* The request:
Echo the material from the line containing "Given: Click the" up to and including the line containing "Looking at the", reproducing every line verbatim.

* Task data:
------------------------------------------------------------

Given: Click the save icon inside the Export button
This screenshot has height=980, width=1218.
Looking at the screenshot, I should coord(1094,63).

------------------------------------------------------------

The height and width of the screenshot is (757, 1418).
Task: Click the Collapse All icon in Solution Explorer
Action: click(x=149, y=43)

------------------------------------------------------------

* Result:
Given: Click the save icon inside the Export button
This screenshot has height=980, width=1218.
Looking at the screenshot, I should coord(1094,63).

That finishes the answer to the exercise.